# Exercice court
Reprenez toutes les lignes ci-dessous en remplaçant « Credits » par « Crédits » partout, sans rien changer d'autre. N'incluez pas les images dans votre réponse.
┌──
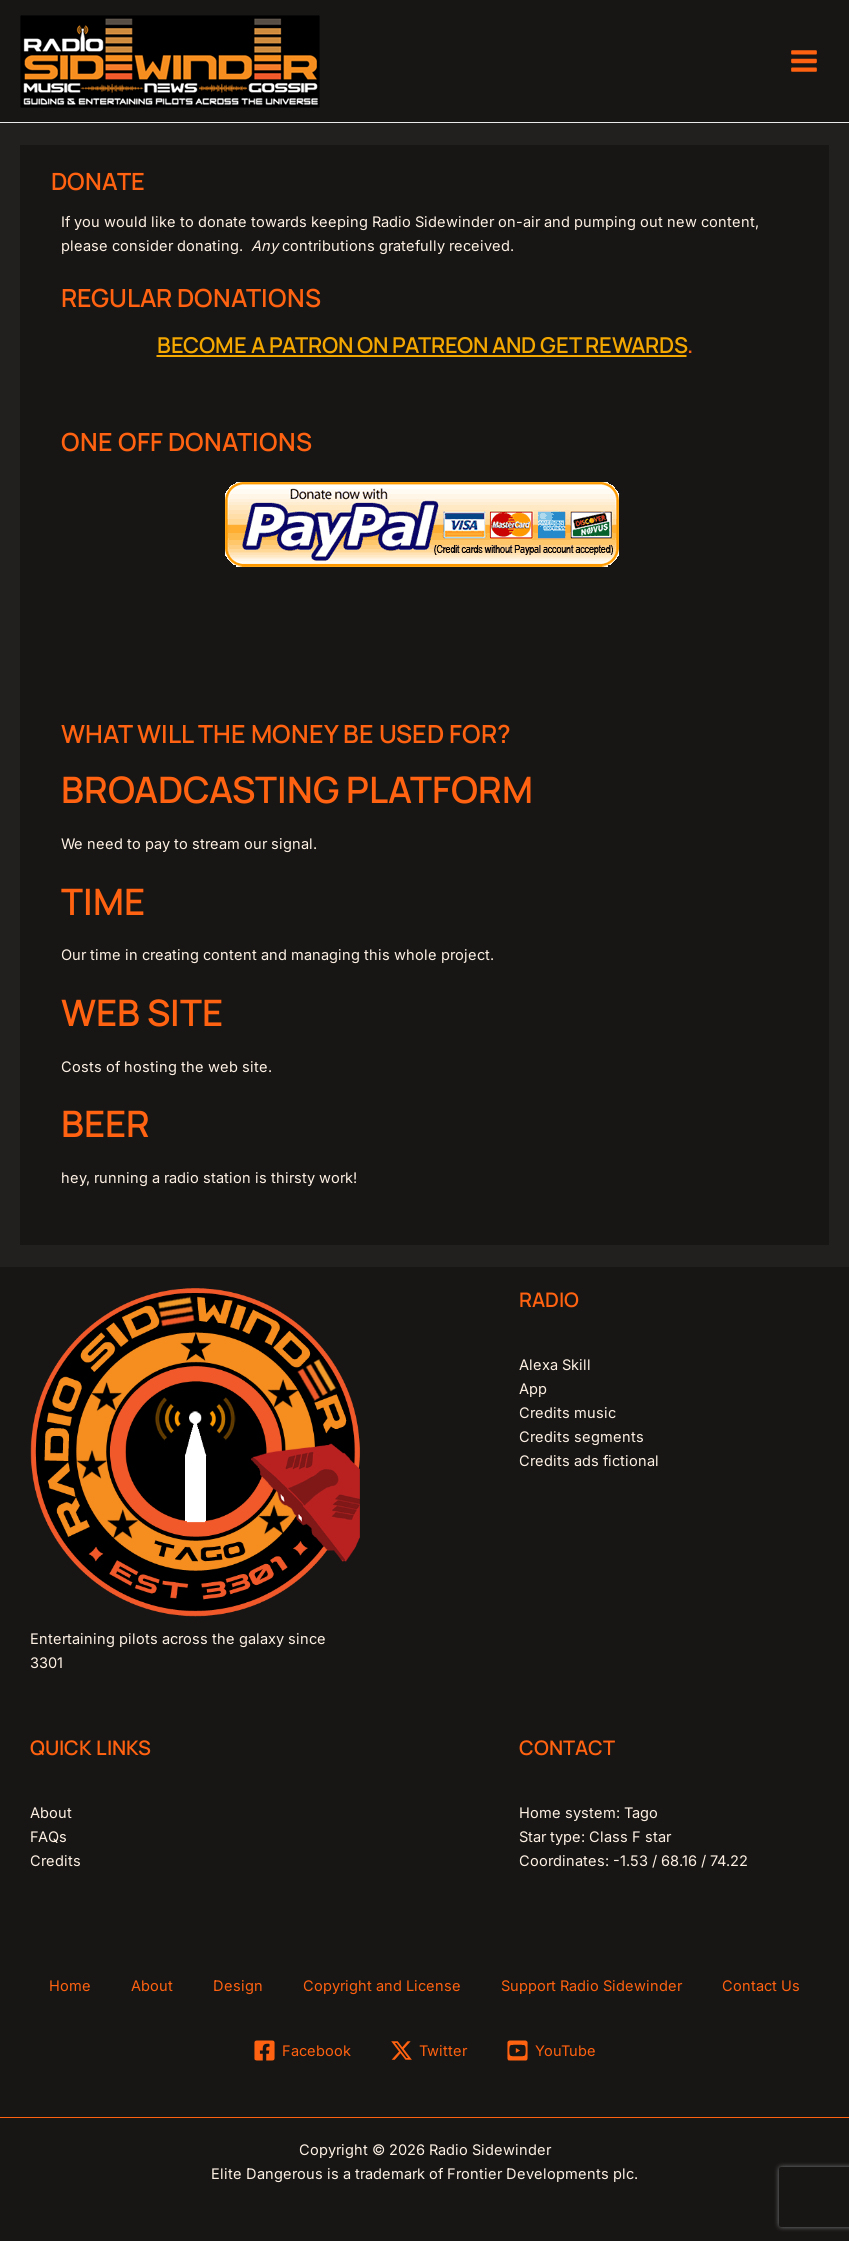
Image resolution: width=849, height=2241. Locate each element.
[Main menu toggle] (804, 61)
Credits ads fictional (589, 1461)
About (51, 1813)
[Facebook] (303, 2050)
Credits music (567, 1413)
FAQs (48, 1837)
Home (70, 1986)
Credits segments (581, 1437)
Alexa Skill (555, 1365)
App (533, 1389)
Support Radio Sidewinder (591, 1986)
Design (238, 1986)
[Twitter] (428, 2050)
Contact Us (761, 1986)
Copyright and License (382, 1986)
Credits (55, 1861)
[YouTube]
└──
# Solution rédigée
Image resolution: width=849, height=2241. Locate each element.
[Main menu toggle] (804, 61)
Crédits ads fictional (589, 1461)
About (51, 1813)
[Facebook] (303, 2050)
Crédits music (567, 1413)
FAQs (48, 1837)
Home (70, 1986)
Crédits segments (581, 1437)
Alexa Skill (555, 1365)
App (533, 1389)
Support Radio Sidewinder (591, 1986)
Design (238, 1986)
[Twitter] (428, 2050)
Contact Us (761, 1986)
Copyright and License (382, 1986)
Crédits (55, 1861)
[YouTube]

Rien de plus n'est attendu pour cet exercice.